Sunday School Trial of JesusMark Smith
 
Ss sep11 2016_apologetics
Ss sep11 2016_apologeticsSs sep11 2016_apologetics
Ss sep11 2016_apologeticsMark Smith
 
Ss aug28 2016_apologetics
Ss aug28 2016_apologeticsSs aug28 2016_apologetics
Ss aug28 2016_apologeticsMark Smith
 
Big data meet_up_08042016
Big data meet_up_08042016Big data meet_up_08042016
Big data meet_up_08042016Mark Smith
 

Más de Mark Smith (10)

Ss jan19 2020_isafepeople
Ss jan19 2020_isafepeopleSs jan19 2020_isafepeople
Ss jan19 2020_isafepeople
 
Ss jan12 2020_introboundaries
Ss jan12 2020_introboundariesSs jan12 2020_introboundaries
Ss jan12 2020_introboundaries
 
Ss dec092018genesis
Ss dec092018genesisSs dec092018genesis
Ss dec092018genesis
 
The Bridge Sunday School. Acts Prayer Model Week 1
The Bridge Sunday School. Acts Prayer Model Week 1The Bridge Sunday School. Acts Prayer Model Week 1
The Bridge Sunday School. Acts Prayer Model Week 1
 
The Bridge Sunday School. Acts Prayer Model Week 2
The Bridge Sunday School. Acts Prayer Model Week 2The Bridge Sunday School. Acts Prayer Model Week 2
The Bridge Sunday School.

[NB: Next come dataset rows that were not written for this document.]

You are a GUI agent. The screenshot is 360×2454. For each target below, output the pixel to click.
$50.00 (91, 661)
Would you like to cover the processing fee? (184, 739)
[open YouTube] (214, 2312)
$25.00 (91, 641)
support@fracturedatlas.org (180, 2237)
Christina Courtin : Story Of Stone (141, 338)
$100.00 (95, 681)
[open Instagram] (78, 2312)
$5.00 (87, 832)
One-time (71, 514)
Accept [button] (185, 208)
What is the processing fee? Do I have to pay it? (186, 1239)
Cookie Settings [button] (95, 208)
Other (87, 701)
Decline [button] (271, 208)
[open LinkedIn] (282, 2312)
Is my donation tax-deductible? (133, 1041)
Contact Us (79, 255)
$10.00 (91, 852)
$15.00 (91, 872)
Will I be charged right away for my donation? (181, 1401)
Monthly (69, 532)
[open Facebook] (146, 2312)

Acts Prayer Model Week 2
 
Data Pipeline for The Big Data/Data Science OKC
Data Pipeline for The Big Data/Data Science OKCData Pipeline for The Big Data/Data Science OKC
Data Pipeline for The Big Data/Data Science OKC
 
Sunday School Trial of Jesus
Sunday School Trial of JesusSunday School Trial of Jesus
Sunday School Trial of Jesus
 
Ss sep11 2016_apologetics
Ss sep11 2016_apologeticsSs sep11 2016_apologetics
Ss sep11 2016_apologetics
 
Ss aug28 2016_apologetics
Ss aug28 2016_apologeticsSs aug28 2016_apologetics
Ss aug28 2016_apologetics
 
Big data meet_up_08042016
Big data meet_up_08042016Big data meet_up_08042016
Big data meet_up_08042016
 

Último

Unlocking the Future of AI Agents with Large Language Models
Unlocking the Future of AI Agents with Large Language ModelsUnlocking the Future of AI Agents with Large Language Models
Unlocking the Future of AI Agents with Large Language Modelsaagamshah0812
 
%+27788225528 love spells in Vancouver Psychic Readings, Attraction spells,Br...

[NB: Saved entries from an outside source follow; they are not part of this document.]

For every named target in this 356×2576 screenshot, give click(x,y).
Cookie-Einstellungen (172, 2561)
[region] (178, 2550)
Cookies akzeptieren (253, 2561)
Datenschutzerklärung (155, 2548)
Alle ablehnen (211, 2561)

%+27788225528 love spells in Vancouver Psychic Readings, Attraction spells,Br...%+27788225528 love spells in Vancouver Psychic Readings, Attraction spells,Br...

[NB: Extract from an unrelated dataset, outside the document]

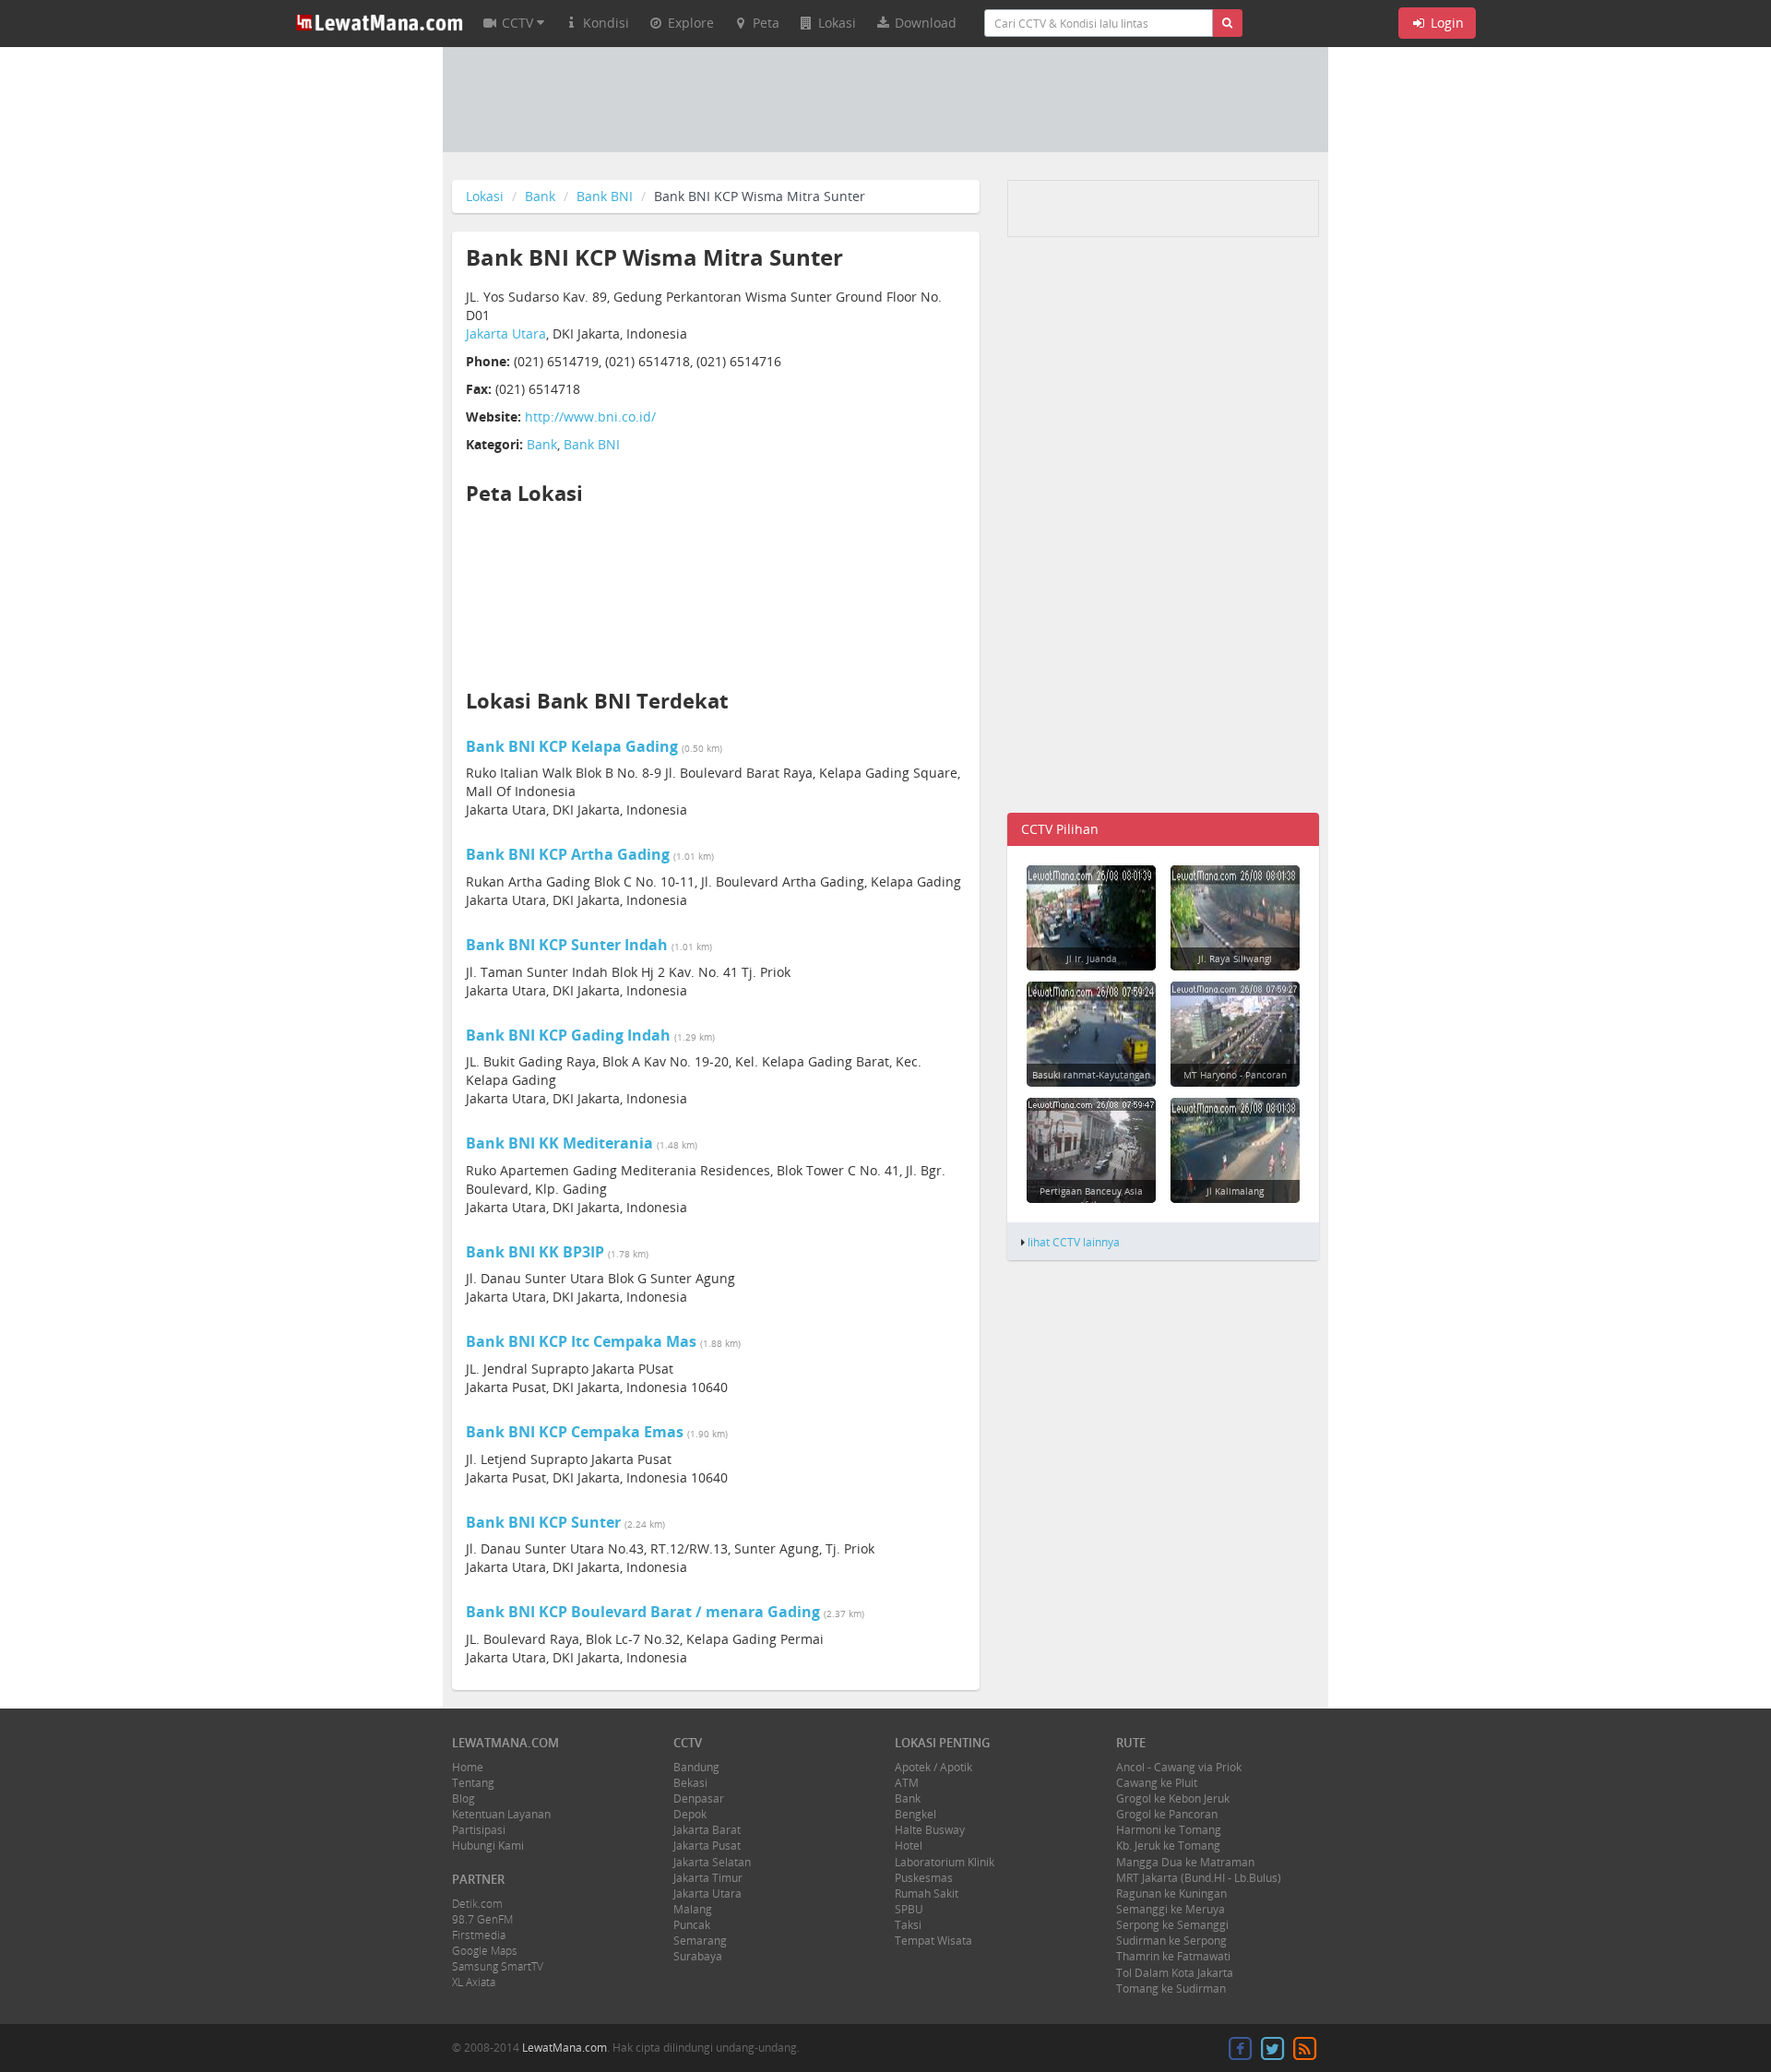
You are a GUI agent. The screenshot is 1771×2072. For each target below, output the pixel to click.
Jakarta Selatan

%+27788225528 love spells in Vancouver Psychic Readings, Attraction spells,Br...masabamasaba
 
%in kempton park+277-882-255-28 abortion pills for sale in kempton park
%in kempton park+277-882-255-28 abortion pills for sale in kempton park %in kempton park+277-882-255-28 abortion pills for sale in kempton park
%in kempton park+277-882-255-28 abortion pills for sale in kempton park masabamasaba
 
The title is not connected to what is inside
The title is not connected to what is insideThe title is not connected to what is inside
The title is not connected to what is insideshinachiaurasa2
 
%in Harare+277-882-255-28 abortion pills for sale in Harare
%in Harare+277-882-255-28 abortion pills for sale in Harare%in Harare+277-882-255-28 abortion pills for sale in Harare
%in Harare+277-882-255-28 abortion pills for sale in Hararemasabamasaba
 
Generic or specific? Making sensible software design decisions
Generic or specific? Making sensible software design decisionsGeneric or specific? Making sensible software design decisions
Generic or specific? Making sensible software design decisionsBert Jan Schrijver
 
Direct Style Effect Systems - The Print[A] Example - A Comprehension Aid
Direct Style Effect Systems -The Print[A] Example- A Comprehension AidDirect Style Effect Systems -The Print[A] Example- A Comprehension Aid
Direct Style Effect Systems - The Print[A] Example - A Comprehension AidPhilip Schwarz
 
call girls in Vaishali (Ghaziabad) 🔝 >༒8448380779 🔝 genuine Escort Service 🔝✔️✔️
call girls in Vaishali (Ghaziabad) 🔝 >༒8448380779 🔝 genuine Escort Service 🔝✔️✔️call girls in Vaishali (Ghaziabad) 🔝 >༒8448380779 🔝 genuine Escort Service 🔝✔️✔️
call girls in Vaishali (Ghaziabad) 🔝 >༒8448380779 🔝 genuine Escort Service 🔝✔️✔️Delhi Call girls
 
Right Money Management App For Your Financial Goals
Right Money Management App For Your Financial GoalsRight Money Management App For Your Financial Goals
Right Money Management App For Your Financial GoalsJhone kinadey
 
10 Trends Likely to Shape Enterprise Technology in 2024
10 Trends Likely to Shape Enterprise Technology in 202410 Trends Likely to Shape Enterprise Technology in 2024
10 Trends Likely to Shape Enterprise Technology in 2024Mind IT Systems
 
%+27788225528 love spells in Boston Psychic Readings, Attraction spells,Bring...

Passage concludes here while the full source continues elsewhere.